— begin MATERIAL TO PROCESS —

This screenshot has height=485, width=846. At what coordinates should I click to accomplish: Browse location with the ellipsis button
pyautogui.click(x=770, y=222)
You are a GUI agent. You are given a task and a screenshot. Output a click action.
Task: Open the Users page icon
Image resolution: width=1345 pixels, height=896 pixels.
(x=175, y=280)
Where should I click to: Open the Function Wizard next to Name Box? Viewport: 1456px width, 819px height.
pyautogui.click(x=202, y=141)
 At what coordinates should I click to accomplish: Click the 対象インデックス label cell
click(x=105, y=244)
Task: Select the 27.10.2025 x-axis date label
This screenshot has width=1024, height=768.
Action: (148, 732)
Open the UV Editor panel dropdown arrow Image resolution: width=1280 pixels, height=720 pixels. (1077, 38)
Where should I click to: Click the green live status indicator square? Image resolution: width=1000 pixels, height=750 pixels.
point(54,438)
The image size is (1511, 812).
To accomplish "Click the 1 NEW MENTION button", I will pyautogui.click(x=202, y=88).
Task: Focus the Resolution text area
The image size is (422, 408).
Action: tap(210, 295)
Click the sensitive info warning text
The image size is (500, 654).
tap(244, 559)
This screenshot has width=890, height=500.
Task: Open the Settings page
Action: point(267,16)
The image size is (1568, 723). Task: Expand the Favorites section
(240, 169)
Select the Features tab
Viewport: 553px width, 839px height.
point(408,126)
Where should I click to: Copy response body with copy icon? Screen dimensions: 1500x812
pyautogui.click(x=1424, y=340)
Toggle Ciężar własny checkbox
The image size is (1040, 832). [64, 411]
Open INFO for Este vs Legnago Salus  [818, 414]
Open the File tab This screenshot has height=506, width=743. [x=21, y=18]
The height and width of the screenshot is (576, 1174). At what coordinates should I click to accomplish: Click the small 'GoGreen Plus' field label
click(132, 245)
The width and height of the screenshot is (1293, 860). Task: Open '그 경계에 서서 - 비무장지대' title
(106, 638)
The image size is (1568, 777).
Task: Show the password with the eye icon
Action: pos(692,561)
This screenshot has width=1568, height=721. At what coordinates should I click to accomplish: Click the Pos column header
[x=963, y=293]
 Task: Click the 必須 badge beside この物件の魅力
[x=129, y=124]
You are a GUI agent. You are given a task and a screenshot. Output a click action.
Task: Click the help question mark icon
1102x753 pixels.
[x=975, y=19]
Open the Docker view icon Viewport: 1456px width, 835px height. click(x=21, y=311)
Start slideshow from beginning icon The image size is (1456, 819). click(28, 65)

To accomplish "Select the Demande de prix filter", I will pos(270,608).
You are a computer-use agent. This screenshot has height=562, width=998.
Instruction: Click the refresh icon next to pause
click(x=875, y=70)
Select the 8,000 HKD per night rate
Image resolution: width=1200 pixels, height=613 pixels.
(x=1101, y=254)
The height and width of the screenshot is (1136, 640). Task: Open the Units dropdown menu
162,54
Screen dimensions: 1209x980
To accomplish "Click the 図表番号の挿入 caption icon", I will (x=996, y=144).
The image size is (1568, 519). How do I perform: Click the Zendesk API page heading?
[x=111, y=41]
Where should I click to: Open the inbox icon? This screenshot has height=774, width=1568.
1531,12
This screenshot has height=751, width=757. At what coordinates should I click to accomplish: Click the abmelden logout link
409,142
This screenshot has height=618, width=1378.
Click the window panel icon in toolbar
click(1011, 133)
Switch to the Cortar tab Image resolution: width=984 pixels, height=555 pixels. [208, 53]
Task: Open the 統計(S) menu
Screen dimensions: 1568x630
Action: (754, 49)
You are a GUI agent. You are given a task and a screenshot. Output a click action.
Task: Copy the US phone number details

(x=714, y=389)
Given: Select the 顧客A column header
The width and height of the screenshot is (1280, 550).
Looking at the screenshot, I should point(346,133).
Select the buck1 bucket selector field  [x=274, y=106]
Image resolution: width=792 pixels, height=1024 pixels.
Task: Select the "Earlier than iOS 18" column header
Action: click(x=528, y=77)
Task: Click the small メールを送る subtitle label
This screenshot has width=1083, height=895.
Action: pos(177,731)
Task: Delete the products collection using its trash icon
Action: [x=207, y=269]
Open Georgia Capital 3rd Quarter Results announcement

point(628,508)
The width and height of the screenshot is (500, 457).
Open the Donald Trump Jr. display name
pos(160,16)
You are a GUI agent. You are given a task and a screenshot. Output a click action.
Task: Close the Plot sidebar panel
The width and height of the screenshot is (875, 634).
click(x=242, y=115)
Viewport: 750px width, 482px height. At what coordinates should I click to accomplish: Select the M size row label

— end MATERIAL TO PROCESS —

• **WRITTEN REQUEST**
Reproduce every line of the items above, character for character, with nothing changed.

• **SOLUTION TO THE EXERCISE**
This screenshot has height=485, width=846. At what coordinates should I click to accomplish: Browse location with the ellipsis button
pyautogui.click(x=770, y=222)
You are a GUI agent. You are given a task and a screenshot. Output a click action.
Task: Open the Users page icon
Image resolution: width=1345 pixels, height=896 pixels.
(x=175, y=280)
Where should I click to: Open the Function Wizard next to Name Box? Viewport: 1456px width, 819px height.
pyautogui.click(x=202, y=141)
 At what coordinates should I click to accomplish: Click the 対象インデックス label cell
click(x=105, y=244)
Task: Select the 27.10.2025 x-axis date label
This screenshot has width=1024, height=768.
Action: (148, 732)
Open the UV Editor panel dropdown arrow Image resolution: width=1280 pixels, height=720 pixels. (1077, 38)
Where should I click to: Click the green live status indicator square? Image resolution: width=1000 pixels, height=750 pixels.
point(54,438)
The image size is (1511, 812).
To accomplish "Click the 1 NEW MENTION button", I will pyautogui.click(x=202, y=88).
Task: Focus the Resolution text area
The image size is (422, 408).
Action: tap(210, 295)
Click the sensitive info warning text
The image size is (500, 654).
tap(244, 559)
This screenshot has width=890, height=500.
Task: Open the Settings page
Action: point(267,16)
The image size is (1568, 723). Task: Expand the Favorites section
(240, 169)
Select the Features tab
Viewport: 553px width, 839px height.
point(408,126)
Where should I click to: Copy response body with copy icon? Screen dimensions: 1500x812
pyautogui.click(x=1424, y=340)
Toggle Ciężar własny checkbox
The image size is (1040, 832). [64, 411]
Open INFO for Este vs Legnago Salus  [818, 414]
Open the File tab This screenshot has height=506, width=743. [x=21, y=18]
The height and width of the screenshot is (576, 1174). At what coordinates should I click to accomplish: Click the small 'GoGreen Plus' field label
click(132, 245)
The width and height of the screenshot is (1293, 860). Task: Open '그 경계에 서서 - 비무장지대' title
(106, 638)
The image size is (1568, 777).
Task: Show the password with the eye icon
Action: pos(692,561)
This screenshot has width=1568, height=721. At what coordinates should I click to accomplish: Click the Pos column header
[x=963, y=293]
 Task: Click the 必須 badge beside この物件の魅力
[x=129, y=124]
You are a GUI agent. You are given a task and a screenshot. Output a click action.
Task: Click the help question mark icon
1102x753 pixels.
[x=975, y=19]
Open the Docker view icon Viewport: 1456px width, 835px height. click(x=21, y=311)
Start slideshow from beginning icon The image size is (1456, 819). click(28, 65)

To accomplish "Select the Demande de prix filter", I will pos(270,608).
You are a computer-use agent. This screenshot has height=562, width=998.
Instruction: Click the refresh icon next to pause
click(x=875, y=70)
Select the 8,000 HKD per night rate
Image resolution: width=1200 pixels, height=613 pixels.
(x=1101, y=254)
The height and width of the screenshot is (1136, 640). Task: Open the Units dropdown menu
162,54
Screen dimensions: 1209x980
To accomplish "Click the 図表番号の挿入 caption icon", I will (x=996, y=144).
The image size is (1568, 519). How do I perform: Click the Zendesk API page heading?
[x=111, y=41]
Where should I click to: Open the inbox icon? This screenshot has height=774, width=1568.
1531,12
This screenshot has height=751, width=757. At what coordinates should I click to accomplish: Click the abmelden logout link
409,142
This screenshot has height=618, width=1378.
Click the window panel icon in toolbar
click(1011, 133)
Switch to the Cortar tab Image resolution: width=984 pixels, height=555 pixels. [208, 53]
Task: Open the 統計(S) menu
Screen dimensions: 1568x630
Action: (754, 49)
You are a GUI agent. You are given a task and a screenshot. Output a click action.
Task: Copy the US phone number details

(x=714, y=389)
Given: Select the 顧客A column header
The width and height of the screenshot is (1280, 550).
Looking at the screenshot, I should point(346,133).
Select the buck1 bucket selector field  [x=274, y=106]
Image resolution: width=792 pixels, height=1024 pixels.
Task: Select the "Earlier than iOS 18" column header
Action: click(x=528, y=77)
Task: Click the small メールを送る subtitle label
This screenshot has width=1083, height=895.
Action: pos(177,731)
Task: Delete the products collection using its trash icon
Action: [x=207, y=269]
Open Georgia Capital 3rd Quarter Results announcement

point(628,508)
The width and height of the screenshot is (500, 457).
Open the Donald Trump Jr. display name
pos(160,16)
You are a GUI agent. You are given a task and a screenshot. Output a click action.
Task: Close the Plot sidebar panel
The width and height of the screenshot is (875, 634).
click(x=242, y=115)
Viewport: 750px width, 482px height. At what coordinates should I click to accomplish: Select the M size row label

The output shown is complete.